Parto por destacar que nuestro legislador se haya preocupado de una materia que efectivamente ha generado problemas en el funcionamiento del sistema. En esta dirección, me parece positivo la identificación de mejoras específicas en algunas áreas que podría ayudar a superar algunos defectos del sistema. En este contexto, ¿cuáles son los principales cambios que se introducen al CPP? ¿Podrían estos contribuir de manera relevante a reducir la congestión causada por la pandemia? ¿Hay efectos negativos con algunos de ellos? En lo que sigue intento responder a estas preguntas, pero sin poder entrar en el análisis detallado de todas las modificaciones aprobadas.

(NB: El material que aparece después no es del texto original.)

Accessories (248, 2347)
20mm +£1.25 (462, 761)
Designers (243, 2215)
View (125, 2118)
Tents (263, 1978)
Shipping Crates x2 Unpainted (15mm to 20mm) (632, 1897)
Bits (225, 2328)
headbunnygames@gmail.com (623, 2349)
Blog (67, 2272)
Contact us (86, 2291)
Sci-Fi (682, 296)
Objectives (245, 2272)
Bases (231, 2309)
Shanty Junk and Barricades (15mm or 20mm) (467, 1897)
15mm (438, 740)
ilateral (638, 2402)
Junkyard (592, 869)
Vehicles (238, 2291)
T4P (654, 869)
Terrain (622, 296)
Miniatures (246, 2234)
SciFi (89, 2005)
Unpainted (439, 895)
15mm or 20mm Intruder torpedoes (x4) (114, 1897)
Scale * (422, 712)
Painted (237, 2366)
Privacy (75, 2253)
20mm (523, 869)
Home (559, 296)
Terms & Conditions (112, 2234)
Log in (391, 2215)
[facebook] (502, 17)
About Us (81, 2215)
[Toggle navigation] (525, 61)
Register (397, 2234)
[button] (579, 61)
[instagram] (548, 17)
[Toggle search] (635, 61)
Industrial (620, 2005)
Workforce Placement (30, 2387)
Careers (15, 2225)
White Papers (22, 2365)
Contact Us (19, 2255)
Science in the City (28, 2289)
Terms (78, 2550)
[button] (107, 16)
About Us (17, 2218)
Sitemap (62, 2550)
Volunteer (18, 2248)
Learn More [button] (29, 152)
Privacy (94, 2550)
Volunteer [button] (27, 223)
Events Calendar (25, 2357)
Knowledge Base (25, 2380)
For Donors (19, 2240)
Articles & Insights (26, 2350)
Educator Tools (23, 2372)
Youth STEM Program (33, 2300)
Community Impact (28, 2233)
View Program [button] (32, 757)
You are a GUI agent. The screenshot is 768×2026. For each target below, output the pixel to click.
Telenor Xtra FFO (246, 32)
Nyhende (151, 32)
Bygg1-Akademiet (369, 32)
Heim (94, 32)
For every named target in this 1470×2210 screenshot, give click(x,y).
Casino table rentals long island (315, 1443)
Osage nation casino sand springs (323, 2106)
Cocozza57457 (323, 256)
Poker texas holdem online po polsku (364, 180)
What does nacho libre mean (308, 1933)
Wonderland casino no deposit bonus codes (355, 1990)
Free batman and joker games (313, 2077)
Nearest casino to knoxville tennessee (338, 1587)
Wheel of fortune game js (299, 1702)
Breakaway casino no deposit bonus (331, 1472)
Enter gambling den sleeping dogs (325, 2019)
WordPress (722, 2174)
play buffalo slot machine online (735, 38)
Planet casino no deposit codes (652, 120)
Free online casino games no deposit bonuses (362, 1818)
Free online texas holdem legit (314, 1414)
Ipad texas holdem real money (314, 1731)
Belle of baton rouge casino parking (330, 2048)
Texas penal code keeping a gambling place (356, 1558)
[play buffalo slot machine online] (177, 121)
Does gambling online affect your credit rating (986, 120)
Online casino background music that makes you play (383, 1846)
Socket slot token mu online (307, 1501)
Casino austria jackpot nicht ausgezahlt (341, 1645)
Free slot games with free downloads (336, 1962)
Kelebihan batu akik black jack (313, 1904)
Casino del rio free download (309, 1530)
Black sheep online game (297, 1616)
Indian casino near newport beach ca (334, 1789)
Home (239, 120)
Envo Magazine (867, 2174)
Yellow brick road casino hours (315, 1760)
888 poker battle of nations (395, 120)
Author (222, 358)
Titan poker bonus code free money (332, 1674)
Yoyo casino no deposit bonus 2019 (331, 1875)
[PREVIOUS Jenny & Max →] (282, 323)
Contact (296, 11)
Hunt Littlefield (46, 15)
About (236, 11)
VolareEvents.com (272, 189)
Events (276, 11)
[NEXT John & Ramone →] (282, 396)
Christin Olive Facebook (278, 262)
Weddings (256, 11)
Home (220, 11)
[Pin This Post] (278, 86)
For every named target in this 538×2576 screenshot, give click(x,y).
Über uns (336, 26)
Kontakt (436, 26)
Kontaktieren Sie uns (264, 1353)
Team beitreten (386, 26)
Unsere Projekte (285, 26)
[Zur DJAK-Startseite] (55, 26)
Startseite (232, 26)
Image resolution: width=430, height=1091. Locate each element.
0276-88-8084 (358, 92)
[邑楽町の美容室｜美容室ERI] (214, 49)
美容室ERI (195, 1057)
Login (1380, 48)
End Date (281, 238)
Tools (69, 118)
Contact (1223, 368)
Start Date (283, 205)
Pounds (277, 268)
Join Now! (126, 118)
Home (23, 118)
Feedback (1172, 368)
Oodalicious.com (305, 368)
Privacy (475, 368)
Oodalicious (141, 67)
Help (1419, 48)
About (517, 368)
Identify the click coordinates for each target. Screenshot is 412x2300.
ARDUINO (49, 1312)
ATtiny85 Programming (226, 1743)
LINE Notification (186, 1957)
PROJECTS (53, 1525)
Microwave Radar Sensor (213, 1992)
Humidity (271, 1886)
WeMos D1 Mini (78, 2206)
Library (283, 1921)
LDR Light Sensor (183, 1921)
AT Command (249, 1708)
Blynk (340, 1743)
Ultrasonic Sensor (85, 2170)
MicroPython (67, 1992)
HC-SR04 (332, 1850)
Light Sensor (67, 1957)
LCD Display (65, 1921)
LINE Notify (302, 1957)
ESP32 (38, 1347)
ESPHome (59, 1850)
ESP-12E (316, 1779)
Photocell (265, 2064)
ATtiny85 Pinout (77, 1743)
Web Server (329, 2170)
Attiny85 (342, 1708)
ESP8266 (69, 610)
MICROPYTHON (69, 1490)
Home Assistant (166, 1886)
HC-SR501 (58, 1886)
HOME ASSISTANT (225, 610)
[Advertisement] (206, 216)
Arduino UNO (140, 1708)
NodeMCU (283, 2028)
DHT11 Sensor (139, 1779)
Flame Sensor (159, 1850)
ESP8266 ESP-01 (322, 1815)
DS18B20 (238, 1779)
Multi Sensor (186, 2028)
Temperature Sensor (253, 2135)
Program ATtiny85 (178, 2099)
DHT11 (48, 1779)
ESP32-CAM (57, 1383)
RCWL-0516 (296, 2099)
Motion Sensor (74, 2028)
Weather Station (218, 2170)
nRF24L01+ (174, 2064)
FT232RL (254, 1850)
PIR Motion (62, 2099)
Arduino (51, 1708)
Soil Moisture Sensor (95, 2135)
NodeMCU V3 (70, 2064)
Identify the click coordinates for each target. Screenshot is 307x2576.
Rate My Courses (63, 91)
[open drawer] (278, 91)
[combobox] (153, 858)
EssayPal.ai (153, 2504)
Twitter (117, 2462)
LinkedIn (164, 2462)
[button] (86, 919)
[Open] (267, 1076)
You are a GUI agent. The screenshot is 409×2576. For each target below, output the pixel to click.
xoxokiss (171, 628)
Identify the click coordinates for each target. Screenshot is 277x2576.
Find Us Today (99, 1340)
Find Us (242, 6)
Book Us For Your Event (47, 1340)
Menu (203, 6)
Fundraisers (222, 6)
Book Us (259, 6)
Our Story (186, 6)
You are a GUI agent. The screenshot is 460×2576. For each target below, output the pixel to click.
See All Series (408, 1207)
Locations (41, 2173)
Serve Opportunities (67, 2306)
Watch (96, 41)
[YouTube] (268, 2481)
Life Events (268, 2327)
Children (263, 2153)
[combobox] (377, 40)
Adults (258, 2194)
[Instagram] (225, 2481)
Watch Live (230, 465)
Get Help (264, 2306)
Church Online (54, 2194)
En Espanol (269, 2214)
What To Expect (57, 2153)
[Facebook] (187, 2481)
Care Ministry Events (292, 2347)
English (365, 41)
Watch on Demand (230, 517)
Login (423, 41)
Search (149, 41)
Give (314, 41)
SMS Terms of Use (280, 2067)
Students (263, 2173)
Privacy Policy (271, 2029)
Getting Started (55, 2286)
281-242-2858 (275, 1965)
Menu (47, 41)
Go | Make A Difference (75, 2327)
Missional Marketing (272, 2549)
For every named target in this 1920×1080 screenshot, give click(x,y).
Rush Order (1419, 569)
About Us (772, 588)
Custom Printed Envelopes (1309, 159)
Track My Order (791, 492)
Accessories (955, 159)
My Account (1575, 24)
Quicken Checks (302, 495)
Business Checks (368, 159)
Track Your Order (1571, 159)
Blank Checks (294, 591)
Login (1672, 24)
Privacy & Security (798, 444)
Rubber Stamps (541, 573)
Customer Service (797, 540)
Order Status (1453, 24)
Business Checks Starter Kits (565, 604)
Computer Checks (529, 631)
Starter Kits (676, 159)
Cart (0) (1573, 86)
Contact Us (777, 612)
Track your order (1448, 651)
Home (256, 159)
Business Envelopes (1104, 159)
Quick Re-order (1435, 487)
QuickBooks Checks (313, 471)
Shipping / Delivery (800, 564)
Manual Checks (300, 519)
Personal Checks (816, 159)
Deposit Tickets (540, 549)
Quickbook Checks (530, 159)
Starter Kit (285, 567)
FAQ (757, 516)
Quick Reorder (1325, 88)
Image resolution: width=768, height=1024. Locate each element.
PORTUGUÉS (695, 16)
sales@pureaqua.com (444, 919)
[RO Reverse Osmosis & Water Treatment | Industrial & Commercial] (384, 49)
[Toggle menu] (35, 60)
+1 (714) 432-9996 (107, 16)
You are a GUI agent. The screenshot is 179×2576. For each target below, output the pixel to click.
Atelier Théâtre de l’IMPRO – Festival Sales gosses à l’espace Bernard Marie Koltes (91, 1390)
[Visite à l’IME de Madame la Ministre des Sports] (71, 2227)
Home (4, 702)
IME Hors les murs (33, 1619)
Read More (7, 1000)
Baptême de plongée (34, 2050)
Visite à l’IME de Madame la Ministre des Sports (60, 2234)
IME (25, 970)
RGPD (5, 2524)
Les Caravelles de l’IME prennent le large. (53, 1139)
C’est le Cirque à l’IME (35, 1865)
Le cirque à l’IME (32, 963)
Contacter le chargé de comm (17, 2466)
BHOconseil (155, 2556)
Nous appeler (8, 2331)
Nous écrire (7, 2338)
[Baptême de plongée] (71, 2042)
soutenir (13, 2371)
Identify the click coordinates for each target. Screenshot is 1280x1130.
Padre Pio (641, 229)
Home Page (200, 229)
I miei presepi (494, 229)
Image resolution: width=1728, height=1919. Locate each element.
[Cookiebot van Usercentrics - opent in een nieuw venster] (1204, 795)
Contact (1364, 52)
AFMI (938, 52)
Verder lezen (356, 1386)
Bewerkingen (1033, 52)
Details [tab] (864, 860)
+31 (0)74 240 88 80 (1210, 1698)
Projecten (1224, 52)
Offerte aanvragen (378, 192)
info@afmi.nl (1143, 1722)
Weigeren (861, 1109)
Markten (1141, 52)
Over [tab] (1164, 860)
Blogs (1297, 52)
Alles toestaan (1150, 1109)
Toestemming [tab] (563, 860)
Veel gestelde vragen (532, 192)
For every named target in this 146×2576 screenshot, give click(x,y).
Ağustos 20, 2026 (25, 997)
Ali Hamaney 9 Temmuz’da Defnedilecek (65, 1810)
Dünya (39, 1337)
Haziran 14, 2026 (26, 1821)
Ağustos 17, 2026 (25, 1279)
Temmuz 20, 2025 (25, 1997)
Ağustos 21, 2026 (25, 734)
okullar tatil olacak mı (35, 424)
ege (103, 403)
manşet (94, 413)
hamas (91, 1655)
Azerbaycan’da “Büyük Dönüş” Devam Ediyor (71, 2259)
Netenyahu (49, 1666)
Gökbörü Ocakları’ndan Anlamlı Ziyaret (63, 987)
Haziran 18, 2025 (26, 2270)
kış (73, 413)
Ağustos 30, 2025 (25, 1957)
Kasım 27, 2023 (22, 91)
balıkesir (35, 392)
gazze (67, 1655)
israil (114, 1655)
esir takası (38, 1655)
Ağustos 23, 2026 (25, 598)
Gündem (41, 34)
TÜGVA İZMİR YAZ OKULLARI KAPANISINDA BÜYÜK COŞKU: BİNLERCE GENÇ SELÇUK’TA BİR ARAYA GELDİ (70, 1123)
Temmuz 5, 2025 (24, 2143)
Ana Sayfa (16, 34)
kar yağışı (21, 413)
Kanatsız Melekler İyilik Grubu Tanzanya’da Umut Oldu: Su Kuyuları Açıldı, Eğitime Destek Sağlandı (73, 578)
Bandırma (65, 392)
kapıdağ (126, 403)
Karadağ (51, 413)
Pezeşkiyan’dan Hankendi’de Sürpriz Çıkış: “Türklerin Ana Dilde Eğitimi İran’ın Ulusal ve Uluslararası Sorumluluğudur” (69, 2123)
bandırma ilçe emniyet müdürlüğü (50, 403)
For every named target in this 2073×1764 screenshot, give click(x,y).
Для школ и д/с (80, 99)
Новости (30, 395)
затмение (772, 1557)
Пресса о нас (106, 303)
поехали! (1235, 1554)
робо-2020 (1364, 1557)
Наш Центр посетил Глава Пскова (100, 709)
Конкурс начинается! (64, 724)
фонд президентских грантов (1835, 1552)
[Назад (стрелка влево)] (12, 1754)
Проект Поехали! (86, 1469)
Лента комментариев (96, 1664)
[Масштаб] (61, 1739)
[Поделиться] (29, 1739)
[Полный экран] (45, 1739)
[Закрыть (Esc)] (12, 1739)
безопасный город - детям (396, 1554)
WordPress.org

Me parece que las modificaciones se pueden agrupar en cinco grandes temas: (1) la ampliación de los casos que podrían ser objeto de acuerdos reparatorios; (2) la ampliación de la oportunidad procesal en la que se pueden acordar los acuerdos reparatorios, las suspensiones condicionales del procedimiento, los procedimientos abreviados y las convenciones probatorias; (3) medidas para enfrentar juicios orales de larga duración; (4) la regulación expresa de nulidades parciales en caso de acogerse un recurso de nulidad, y (5) modificaciones varias al procedimiento simplificado. Miradas en su conjunto, me parece que la mayoría de los cambios son positivos, aun cuando creo que su capacidad para producir grandes cambios y ayudar de manera muy significativa a la descongestión es menor. En consecuencia, me temo que se trate de una propuesta insuficiente que requiera potencialmente futuras adiciones y, en todo caso, un enorme esfuerzo de gestión por parte de las instituciones que forman parte del sistema de justicia penal. Por otra parte, hay algunos cambios que visualizo como problemáticos y creo que eso no fue adecuadamente ponderado al aprobarlos. El análisis más detallado de cada área permitirá fundar mejor mis afirmaciones previas.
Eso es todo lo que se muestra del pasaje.